Directions
Rewrite the entries from the line with "At what coordinates should I click to accomplish: Click the tags" up to and including the line with "(x=246, y=157)", changing "Create Route Table" to "Create Subnet" and leaving everything else as it is. Return only those lines.

-- Start of Data provided --

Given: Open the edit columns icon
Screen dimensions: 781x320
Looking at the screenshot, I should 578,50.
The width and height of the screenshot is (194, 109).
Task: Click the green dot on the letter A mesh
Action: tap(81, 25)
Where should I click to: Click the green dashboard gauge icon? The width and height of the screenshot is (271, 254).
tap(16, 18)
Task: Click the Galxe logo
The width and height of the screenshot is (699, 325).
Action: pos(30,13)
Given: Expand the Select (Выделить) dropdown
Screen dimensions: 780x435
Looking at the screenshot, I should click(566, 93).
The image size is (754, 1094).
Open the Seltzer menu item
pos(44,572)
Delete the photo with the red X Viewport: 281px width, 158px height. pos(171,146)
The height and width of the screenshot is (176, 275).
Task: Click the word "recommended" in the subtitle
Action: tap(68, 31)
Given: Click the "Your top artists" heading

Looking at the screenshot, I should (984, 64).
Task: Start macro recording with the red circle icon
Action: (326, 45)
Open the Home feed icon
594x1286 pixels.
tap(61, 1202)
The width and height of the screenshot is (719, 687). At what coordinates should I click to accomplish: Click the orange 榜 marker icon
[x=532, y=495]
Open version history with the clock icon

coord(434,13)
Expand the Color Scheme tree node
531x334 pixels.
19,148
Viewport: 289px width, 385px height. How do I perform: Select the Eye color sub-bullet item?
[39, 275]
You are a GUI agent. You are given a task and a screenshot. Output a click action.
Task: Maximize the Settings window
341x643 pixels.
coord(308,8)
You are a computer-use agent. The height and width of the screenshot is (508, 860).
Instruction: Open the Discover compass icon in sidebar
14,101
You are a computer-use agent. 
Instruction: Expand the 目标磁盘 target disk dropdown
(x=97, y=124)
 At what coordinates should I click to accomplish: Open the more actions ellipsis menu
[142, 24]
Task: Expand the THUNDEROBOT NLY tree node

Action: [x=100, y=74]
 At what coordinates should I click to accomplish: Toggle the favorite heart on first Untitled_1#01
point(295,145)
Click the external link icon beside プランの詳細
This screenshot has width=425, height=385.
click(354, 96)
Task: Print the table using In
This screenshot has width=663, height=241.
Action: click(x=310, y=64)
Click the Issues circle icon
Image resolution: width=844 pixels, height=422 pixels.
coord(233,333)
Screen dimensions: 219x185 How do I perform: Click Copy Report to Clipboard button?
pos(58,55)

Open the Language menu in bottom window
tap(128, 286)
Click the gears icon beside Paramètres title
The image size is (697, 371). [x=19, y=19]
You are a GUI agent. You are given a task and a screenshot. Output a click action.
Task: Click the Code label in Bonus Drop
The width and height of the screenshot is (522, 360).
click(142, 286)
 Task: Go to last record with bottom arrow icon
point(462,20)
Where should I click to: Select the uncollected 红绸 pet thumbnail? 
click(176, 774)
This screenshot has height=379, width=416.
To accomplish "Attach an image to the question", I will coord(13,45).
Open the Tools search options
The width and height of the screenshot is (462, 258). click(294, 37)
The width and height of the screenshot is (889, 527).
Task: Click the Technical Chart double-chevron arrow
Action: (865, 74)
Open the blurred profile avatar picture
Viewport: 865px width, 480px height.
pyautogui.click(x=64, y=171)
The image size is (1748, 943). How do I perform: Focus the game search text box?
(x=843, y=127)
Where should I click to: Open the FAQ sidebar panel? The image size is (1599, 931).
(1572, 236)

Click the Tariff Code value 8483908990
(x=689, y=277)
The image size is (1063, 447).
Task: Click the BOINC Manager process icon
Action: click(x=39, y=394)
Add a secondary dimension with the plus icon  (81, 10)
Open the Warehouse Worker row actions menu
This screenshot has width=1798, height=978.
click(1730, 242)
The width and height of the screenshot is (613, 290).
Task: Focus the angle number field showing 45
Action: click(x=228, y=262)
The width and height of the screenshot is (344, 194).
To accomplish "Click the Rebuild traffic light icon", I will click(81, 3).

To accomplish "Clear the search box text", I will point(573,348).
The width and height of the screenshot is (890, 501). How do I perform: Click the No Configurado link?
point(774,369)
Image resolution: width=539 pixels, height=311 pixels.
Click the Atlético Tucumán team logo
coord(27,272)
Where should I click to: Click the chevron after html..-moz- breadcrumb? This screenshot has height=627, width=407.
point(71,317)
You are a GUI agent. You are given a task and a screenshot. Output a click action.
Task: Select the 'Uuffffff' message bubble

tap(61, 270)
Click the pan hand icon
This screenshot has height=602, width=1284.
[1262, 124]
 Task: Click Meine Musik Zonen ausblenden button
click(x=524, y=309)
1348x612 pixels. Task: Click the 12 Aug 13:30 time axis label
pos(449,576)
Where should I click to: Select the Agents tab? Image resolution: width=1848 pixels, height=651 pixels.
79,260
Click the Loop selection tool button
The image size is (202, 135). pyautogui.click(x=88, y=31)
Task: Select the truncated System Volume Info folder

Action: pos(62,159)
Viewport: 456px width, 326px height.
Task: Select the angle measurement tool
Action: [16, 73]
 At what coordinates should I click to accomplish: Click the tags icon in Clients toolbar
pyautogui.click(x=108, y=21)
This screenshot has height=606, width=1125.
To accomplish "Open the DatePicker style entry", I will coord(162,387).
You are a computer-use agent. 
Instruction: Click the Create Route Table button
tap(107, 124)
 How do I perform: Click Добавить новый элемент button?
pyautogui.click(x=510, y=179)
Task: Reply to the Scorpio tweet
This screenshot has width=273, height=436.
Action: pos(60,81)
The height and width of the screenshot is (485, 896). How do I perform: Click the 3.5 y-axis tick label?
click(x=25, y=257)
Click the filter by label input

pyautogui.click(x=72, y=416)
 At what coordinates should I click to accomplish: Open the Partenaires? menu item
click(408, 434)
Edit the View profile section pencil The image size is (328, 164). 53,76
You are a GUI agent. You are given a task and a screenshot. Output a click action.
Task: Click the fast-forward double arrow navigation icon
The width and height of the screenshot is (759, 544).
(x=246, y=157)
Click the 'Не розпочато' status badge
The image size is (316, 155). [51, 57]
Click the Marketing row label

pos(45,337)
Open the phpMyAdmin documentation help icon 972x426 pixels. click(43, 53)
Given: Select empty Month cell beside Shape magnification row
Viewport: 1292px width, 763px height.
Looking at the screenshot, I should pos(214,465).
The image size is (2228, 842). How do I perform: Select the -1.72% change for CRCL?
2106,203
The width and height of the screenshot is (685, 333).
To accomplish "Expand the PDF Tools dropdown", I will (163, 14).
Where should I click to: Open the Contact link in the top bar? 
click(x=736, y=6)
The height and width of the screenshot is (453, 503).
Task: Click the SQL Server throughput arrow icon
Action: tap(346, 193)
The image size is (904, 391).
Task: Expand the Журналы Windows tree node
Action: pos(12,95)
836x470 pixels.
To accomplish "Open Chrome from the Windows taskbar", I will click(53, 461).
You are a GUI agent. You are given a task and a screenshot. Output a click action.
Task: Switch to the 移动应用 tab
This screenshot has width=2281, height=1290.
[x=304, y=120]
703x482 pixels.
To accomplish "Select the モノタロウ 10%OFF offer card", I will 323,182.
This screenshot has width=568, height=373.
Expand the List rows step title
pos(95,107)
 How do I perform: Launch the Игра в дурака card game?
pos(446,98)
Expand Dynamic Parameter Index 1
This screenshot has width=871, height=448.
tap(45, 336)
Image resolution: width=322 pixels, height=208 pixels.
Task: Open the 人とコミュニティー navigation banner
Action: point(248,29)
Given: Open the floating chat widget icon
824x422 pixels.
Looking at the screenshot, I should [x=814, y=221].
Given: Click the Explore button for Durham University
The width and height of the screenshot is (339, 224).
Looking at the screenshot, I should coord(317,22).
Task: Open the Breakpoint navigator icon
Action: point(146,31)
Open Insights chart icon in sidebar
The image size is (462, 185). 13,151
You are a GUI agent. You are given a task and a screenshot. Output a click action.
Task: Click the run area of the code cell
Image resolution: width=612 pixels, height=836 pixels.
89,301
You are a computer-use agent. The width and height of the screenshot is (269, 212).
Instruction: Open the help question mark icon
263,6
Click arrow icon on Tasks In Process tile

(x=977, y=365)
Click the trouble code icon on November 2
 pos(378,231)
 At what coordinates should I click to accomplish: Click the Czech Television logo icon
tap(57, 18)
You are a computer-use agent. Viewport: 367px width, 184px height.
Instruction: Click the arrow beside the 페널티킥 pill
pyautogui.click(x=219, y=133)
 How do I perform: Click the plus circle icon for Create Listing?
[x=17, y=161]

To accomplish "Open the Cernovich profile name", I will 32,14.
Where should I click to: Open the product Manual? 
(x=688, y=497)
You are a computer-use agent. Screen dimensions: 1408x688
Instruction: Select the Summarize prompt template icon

-- End of Data provided --

Result for this task
 At what coordinates should I click to accomplish: Click the tags icon in Clients toolbar
pyautogui.click(x=108, y=21)
This screenshot has height=606, width=1125.
To accomplish "Open the DatePicker style entry", I will coord(162,387).
You are a computer-use agent. 
Instruction: Click the Create Subnet button
tap(107, 124)
 How do I perform: Click Добавить новый элемент button?
pyautogui.click(x=510, y=179)
Task: Reply to the Scorpio tweet
This screenshot has width=273, height=436.
Action: pos(60,81)
The height and width of the screenshot is (485, 896). How do I perform: Click the 3.5 y-axis tick label?
click(x=25, y=257)
Click the filter by label input

pyautogui.click(x=72, y=416)
 At what coordinates should I click to accomplish: Open the Partenaires? menu item
click(408, 434)
Edit the View profile section pencil The image size is (328, 164). 53,76
You are a GUI agent. You are given a task and a screenshot. Output a click action.
Task: Click the fast-forward double arrow navigation icon
The width and height of the screenshot is (759, 544).
(x=246, y=157)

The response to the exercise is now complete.